Composting Chicken Poop (Manure)
If you have chickens, then you have an abundance of chicken poop. In the interest of getting the most out of everything, I decided to compost the poop to use as fertilizer for the garden.
Chicken poop, or manure if you are proper, is full of nitrogen, potassium, and phosphorus. This is great news for your garden! However, raw poop will burn your plants if it’s put directly into your garden soil. The poop needs a chance to break down to get rid of any parasites, salmonella, or any pathogens that might be present.
You can add your chicken poop to your regular composting bin. Or you can compost it separately. I choose to compost chicken poop in its own bin that I can keep near the coop. It makes my job easier when cleaning out the coop if I place my bins just outside the door.
I use a 3 bin system for composting my chicken poop. The first is for storing shavings (brown material). The second is for storing the hot compost (a mixture of brown and green material). And the third is for curing the composted poop.
There are some really great ideas on Pinterest for building your own compost bins. I like the repurposed trash can system for a few reasons. First, they are easy to move if you need to transport them from the coop to the garden. Second, they don’t require any special skills to make. Third, they keep everything neat and clean.

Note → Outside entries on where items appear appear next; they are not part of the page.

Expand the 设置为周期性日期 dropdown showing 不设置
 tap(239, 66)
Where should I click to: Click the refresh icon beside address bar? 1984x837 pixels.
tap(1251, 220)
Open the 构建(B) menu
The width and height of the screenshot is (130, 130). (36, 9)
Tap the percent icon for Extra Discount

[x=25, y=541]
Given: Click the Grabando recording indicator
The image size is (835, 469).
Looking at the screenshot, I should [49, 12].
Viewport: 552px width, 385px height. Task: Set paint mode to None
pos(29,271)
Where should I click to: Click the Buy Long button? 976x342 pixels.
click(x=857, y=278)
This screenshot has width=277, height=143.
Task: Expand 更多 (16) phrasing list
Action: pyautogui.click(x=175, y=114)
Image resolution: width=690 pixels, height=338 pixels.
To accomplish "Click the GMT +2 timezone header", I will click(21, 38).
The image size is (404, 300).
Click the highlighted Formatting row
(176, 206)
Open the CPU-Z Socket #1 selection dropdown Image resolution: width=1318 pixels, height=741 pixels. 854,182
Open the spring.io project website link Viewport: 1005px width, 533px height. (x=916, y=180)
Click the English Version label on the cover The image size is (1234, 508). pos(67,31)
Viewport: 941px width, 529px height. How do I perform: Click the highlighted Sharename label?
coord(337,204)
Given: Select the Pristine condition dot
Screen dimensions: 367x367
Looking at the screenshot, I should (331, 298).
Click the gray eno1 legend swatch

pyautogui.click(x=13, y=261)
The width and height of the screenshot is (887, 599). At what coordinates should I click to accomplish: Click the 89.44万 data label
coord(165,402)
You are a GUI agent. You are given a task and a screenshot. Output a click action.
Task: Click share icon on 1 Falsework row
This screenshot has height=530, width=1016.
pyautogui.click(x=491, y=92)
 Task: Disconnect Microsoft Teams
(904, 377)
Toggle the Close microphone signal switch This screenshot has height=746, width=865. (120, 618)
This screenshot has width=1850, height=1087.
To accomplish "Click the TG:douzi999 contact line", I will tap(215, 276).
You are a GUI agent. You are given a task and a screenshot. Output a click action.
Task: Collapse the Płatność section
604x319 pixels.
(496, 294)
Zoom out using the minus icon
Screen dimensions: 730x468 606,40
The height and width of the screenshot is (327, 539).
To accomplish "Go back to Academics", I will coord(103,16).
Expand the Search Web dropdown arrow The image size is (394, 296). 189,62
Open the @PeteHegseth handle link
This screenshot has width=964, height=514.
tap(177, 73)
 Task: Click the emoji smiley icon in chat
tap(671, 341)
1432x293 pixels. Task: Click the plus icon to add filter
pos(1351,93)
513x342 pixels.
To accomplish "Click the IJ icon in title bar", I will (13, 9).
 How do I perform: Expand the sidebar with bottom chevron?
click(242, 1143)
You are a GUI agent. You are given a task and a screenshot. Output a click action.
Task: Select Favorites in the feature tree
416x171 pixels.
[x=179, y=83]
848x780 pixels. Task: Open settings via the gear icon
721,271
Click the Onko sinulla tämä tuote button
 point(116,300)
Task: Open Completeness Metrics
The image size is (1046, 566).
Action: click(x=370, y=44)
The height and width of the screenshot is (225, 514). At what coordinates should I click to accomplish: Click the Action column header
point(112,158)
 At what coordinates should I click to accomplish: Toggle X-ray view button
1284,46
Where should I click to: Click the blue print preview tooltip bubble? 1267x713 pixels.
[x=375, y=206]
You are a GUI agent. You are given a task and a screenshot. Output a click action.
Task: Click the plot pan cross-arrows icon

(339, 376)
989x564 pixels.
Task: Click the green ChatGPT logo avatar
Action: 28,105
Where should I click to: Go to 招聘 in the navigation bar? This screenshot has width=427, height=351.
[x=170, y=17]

Composting chicken poop is a different ratio of brown to green material than regular composting. You will want to strive for a ratio of 2 parts brown material to 1 part green material. For the discussion here I am going to assume that you have a separate compost bin for your kitchen scraps. You can read my post about Composting in the Winter to find out about the types of material that can be used in that compost bin.
My brown material consists of the pine shavings from the floor of my coop and the straw from the nesting boxes. My chicken coop has a linoleum floor so there isn’t any dirt mixed in with the shavings. I clean the shavings out of the coop every 3 months on average. The shavings are pretty ground down in the main walkways by the time I clean them out. There are some larger pieces in the corners and under the nesting boxes that take a little longer to break down.
Good ‘ole chicken poop (manure). That’s it. I have a poop deck filled with sand under the roost. I use a kitty litter scoop and a small bucket to clean the poop deck every day. Sometimes every other day if I’m busy. Some sand does make it into the bins, especially if I am in a hurry and don’t take the time to let if sift through the scoop.
How long does it take?
Your finished product will take about a year to complete. You want to give the chicken poop time to heat up to kill all of the unhealthy stuff inside. It needs time to cure after it has been heated and has broken down where there are no visible shavings or straw pieces. Cover it and forget about it for at least 2 months. When it’s ready it should be dark brown or black and have a sweet smelling odor like soil.
Using this method to break down your chicken waste will give you an effective way to dispose of an unpleasant material. You will create free fertilizer for your garden that will yield a more plentiful harvest. If you have a large flock you might even have enough to sell to other gardeners which will put extra money in your pocket.